● **WHAT TO PRODUCE**
Go through the records and give each one again exactly.

::::

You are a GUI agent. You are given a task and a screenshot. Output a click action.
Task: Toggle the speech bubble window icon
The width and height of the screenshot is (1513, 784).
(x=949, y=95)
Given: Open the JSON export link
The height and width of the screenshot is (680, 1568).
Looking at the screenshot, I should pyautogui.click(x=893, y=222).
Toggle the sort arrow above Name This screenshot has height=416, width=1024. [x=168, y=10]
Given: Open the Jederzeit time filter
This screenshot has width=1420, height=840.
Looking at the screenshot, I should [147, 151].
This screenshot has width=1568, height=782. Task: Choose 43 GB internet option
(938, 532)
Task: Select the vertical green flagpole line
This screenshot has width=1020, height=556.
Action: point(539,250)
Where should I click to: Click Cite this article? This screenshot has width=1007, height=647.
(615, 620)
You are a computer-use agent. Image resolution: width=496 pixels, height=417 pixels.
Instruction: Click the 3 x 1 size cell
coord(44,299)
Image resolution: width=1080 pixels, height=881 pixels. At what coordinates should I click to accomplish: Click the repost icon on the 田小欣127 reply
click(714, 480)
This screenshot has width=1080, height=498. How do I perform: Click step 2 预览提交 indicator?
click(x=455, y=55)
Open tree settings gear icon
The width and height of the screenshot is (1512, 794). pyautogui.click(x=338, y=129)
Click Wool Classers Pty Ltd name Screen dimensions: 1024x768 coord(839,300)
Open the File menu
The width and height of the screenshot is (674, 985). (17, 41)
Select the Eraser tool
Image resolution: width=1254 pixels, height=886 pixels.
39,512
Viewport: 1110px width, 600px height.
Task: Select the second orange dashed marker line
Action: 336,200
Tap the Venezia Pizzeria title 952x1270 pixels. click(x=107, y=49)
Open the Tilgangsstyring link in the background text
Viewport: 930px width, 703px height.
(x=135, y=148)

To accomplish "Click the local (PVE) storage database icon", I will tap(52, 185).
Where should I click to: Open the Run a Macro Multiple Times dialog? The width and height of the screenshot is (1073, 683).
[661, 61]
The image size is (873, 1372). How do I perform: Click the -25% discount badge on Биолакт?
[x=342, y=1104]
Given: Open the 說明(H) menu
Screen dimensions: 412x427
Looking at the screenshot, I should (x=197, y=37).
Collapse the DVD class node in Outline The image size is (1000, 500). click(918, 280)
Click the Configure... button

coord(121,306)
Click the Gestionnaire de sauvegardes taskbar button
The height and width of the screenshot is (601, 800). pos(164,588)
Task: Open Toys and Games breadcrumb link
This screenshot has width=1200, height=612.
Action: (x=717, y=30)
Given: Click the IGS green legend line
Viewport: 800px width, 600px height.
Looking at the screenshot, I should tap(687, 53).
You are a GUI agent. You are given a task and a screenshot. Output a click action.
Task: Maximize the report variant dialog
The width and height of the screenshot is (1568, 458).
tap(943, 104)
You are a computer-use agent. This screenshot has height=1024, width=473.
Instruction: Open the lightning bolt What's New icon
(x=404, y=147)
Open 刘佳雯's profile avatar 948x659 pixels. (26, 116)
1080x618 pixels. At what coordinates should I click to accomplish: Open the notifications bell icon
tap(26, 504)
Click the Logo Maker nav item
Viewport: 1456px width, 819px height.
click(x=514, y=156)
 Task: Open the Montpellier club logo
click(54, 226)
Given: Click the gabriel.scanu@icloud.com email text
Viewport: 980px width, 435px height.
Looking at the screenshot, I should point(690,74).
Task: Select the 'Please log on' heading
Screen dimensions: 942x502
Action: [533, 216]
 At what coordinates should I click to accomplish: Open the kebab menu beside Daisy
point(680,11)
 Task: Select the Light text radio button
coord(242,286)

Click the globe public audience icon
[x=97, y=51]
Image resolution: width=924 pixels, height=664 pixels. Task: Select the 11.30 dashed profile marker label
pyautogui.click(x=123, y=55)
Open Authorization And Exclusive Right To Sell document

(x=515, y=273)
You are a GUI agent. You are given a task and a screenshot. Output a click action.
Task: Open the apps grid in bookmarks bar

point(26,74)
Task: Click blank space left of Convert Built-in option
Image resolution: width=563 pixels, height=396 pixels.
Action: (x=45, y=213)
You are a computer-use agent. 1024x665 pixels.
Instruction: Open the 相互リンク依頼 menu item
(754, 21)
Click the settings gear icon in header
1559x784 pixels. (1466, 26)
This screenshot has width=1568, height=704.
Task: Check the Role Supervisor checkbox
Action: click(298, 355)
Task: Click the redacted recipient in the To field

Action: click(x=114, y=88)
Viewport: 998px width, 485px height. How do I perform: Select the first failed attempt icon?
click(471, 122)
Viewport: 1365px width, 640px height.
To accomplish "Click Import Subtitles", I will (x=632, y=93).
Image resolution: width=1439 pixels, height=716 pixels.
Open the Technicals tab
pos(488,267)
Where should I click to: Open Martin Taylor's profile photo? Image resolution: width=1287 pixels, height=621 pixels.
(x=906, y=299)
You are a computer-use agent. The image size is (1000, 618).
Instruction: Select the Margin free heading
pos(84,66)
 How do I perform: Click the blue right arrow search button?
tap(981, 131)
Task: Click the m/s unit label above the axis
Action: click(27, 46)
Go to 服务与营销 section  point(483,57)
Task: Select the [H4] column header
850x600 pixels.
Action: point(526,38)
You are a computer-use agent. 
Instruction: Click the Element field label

::::

● **ANSWER TO THE PROBLEM**
You are a GUI agent. You are given a task and a screenshot. Output a click action.
Task: Toggle the speech bubble window icon
The width and height of the screenshot is (1513, 784).
(x=949, y=95)
Given: Open the JSON export link
The height and width of the screenshot is (680, 1568).
Looking at the screenshot, I should pyautogui.click(x=893, y=222).
Toggle the sort arrow above Name This screenshot has height=416, width=1024. [x=168, y=10]
Given: Open the Jederzeit time filter
This screenshot has width=1420, height=840.
Looking at the screenshot, I should [147, 151].
This screenshot has width=1568, height=782. Task: Choose 43 GB internet option
(938, 532)
Task: Select the vertical green flagpole line
This screenshot has width=1020, height=556.
Action: point(539,250)
Where should I click to: Click Cite this article? This screenshot has width=1007, height=647.
(615, 620)
You are a computer-use agent. Image resolution: width=496 pixels, height=417 pixels.
Instruction: Click the 3 x 1 size cell
coord(44,299)
Image resolution: width=1080 pixels, height=881 pixels. At what coordinates should I click to accomplish: Click the repost icon on the 田小欣127 reply
click(714, 480)
This screenshot has width=1080, height=498. How do I perform: Click step 2 预览提交 indicator?
click(x=455, y=55)
Open tree settings gear icon
The width and height of the screenshot is (1512, 794). pyautogui.click(x=338, y=129)
Click Wool Classers Pty Ltd name Screen dimensions: 1024x768 coord(839,300)
Open the File menu
The width and height of the screenshot is (674, 985). (17, 41)
Select the Eraser tool
Image resolution: width=1254 pixels, height=886 pixels.
39,512
Viewport: 1110px width, 600px height.
Task: Select the second orange dashed marker line
Action: 336,200
Tap the Venezia Pizzeria title 952x1270 pixels. click(x=107, y=49)
Open the Tilgangsstyring link in the background text
Viewport: 930px width, 703px height.
(x=135, y=148)

To accomplish "Click the local (PVE) storage database icon", I will tap(52, 185).
Where should I click to: Open the Run a Macro Multiple Times dialog? The width and height of the screenshot is (1073, 683).
[661, 61]
The image size is (873, 1372). How do I perform: Click the -25% discount badge on Биолакт?
[x=342, y=1104]
Given: Open the 說明(H) menu
Screen dimensions: 412x427
Looking at the screenshot, I should (x=197, y=37).
Collapse the DVD class node in Outline The image size is (1000, 500). click(918, 280)
Click the Configure... button

coord(121,306)
Click the Gestionnaire de sauvegardes taskbar button
The height and width of the screenshot is (601, 800). pos(164,588)
Task: Open Toys and Games breadcrumb link
This screenshot has width=1200, height=612.
Action: (x=717, y=30)
Given: Click the IGS green legend line
Viewport: 800px width, 600px height.
Looking at the screenshot, I should tap(687, 53).
You are a GUI agent. You are given a task and a screenshot. Output a click action.
Task: Maximize the report variant dialog
The width and height of the screenshot is (1568, 458).
tap(943, 104)
You are a computer-use agent. This screenshot has height=1024, width=473.
Instruction: Open the lightning bolt What's New icon
(x=404, y=147)
Open 刘佳雯's profile avatar 948x659 pixels. (26, 116)
1080x618 pixels. At what coordinates should I click to accomplish: Open the notifications bell icon
tap(26, 504)
Click the Logo Maker nav item
Viewport: 1456px width, 819px height.
click(x=514, y=156)
 Task: Open the Montpellier club logo
click(54, 226)
Given: Click the gabriel.scanu@icloud.com email text
Viewport: 980px width, 435px height.
Looking at the screenshot, I should point(690,74).
Task: Select the 'Please log on' heading
Screen dimensions: 942x502
Action: [533, 216]
 At what coordinates should I click to accomplish: Open the kebab menu beside Daisy
point(680,11)
 Task: Select the Light text radio button
coord(242,286)

Click the globe public audience icon
[x=97, y=51]
Image resolution: width=924 pixels, height=664 pixels. Task: Select the 11.30 dashed profile marker label
pyautogui.click(x=123, y=55)
Open Authorization And Exclusive Right To Sell document

(x=515, y=273)
You are a GUI agent. You are given a task and a screenshot. Output a click action.
Task: Open the apps grid in bookmarks bar

point(26,74)
Task: Click blank space left of Convert Built-in option
Image resolution: width=563 pixels, height=396 pixels.
Action: (x=45, y=213)
You are a computer-use agent. 1024x665 pixels.
Instruction: Open the 相互リンク依頼 menu item
(754, 21)
Click the settings gear icon in header
1559x784 pixels. (1466, 26)
This screenshot has width=1568, height=704.
Task: Check the Role Supervisor checkbox
Action: click(298, 355)
Task: Click the redacted recipient in the To field

Action: click(x=114, y=88)
Viewport: 998px width, 485px height. How do I perform: Select the first failed attempt icon?
click(471, 122)
Viewport: 1365px width, 640px height.
To accomplish "Click Import Subtitles", I will (x=632, y=93).
Image resolution: width=1439 pixels, height=716 pixels.
Open the Technicals tab
pos(488,267)
Where should I click to: Open Martin Taylor's profile photo? Image resolution: width=1287 pixels, height=621 pixels.
(x=906, y=299)
You are a computer-use agent. The image size is (1000, 618).
Instruction: Select the Margin free heading
pos(84,66)
 How do I perform: Click the blue right arrow search button?
tap(981, 131)
Task: Click the m/s unit label above the axis
Action: click(27, 46)
Go to 服务与营销 section  point(483,57)
Task: Select the [H4] column header
850x600 pixels.
Action: point(526,38)
You are a computer-use agent. 
Instruction: Click the Element field label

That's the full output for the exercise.